Active ETFs surge despite market highs as macro clouds linger
Report highlights concerns around recession signals and overlooked income opportunities.
Investors appear to be leaning more heavily into active ETFs even as markets continue to notch record highs, due to an uncertain economic backdrop.
The latest Janus Henderson ETF Pulse report, published this week, notes that US equity indices pushed to new highs in the third quarter, powered largely by technology stocks. At the same time, “macro risks remain elevated due to ongoing tariff rhetoric and geopolitical uncertainty,” and half of the asset manager’s closely tracked recession indicators have hit cautionary thresholds.
The firm says that active ETFs have “punched above their weight in attracting flows,” growing assets by 38% year-to-date compared with just 6% for passive funds, and more than 80% of ETF launches this year have been actively managed.
However, while flows are strong, the market is selective with new offerings often relatively small, with median AUM below $120 million in the first three years.
Growth has been balanced across equities and fixed income, signalling sustained investor appetite for strategies that go beyond traditional indexing.
The report draws attention to rising diversification risk as a handful of mega-cap names take on an outsized presence in major benchmarks. Seven companies now represent 52% of the Russell 1000 Growth Index, underscoring how concentrated portfolios have become.

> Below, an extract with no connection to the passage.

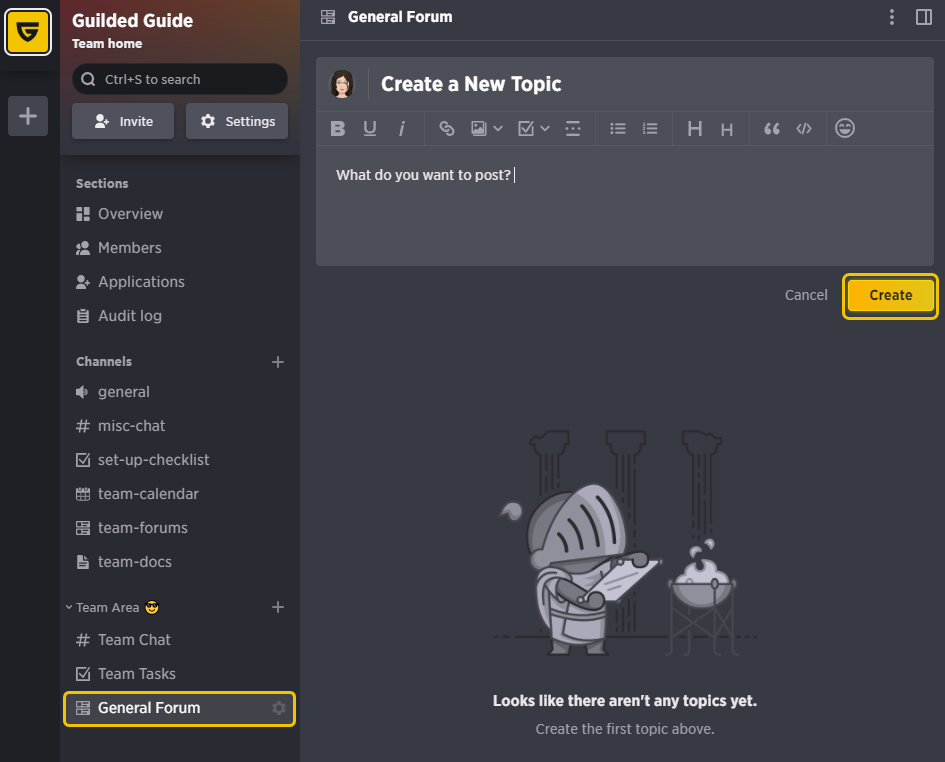This screenshot has height=762, width=945.
Task: Open the team-calendar channel
Action: pyautogui.click(x=148, y=494)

While dominant players continue to benefit from strong profitability and AI tailwinds, the report cautions that “historically this has been more of the exception than the rule,” with past winners often failing to maintain leadership. Janus Henderson argues that quality-focused stock selection and exposure to new disruptors could help mitigate volatility tied to index concentration.
Beyond equities, the firm sees growing opportunity in fixed income, particularly in areas advisors may overlook.
Emerging market hard-currency sovereign bonds now offer yields comparable to US high yield while maintaining stronger credit fundamentals than their label implies. Roughly 50% of the asset class is investment grade, and many issuers have benefited from IMF backstops. However, US portfolios allocate less than 1% to EM debt on average.
Securitized credit – covering asset-backed securities, CLOs and commercial mortgage-backed bonds -is another segment the report says can add diversification. These structures often maintain high-grade credit exposure while delivering spreads competitive with corporate debt, despite being underrepresented in major benchmarks.
With interest rate volatility persisting and global yield curves steepening, Janus Henderson frames flexibility as an essential feature of ETF portfolio construction going into year-end. “Markets don’t stand still — and neither should your ETF strategy,” the report says.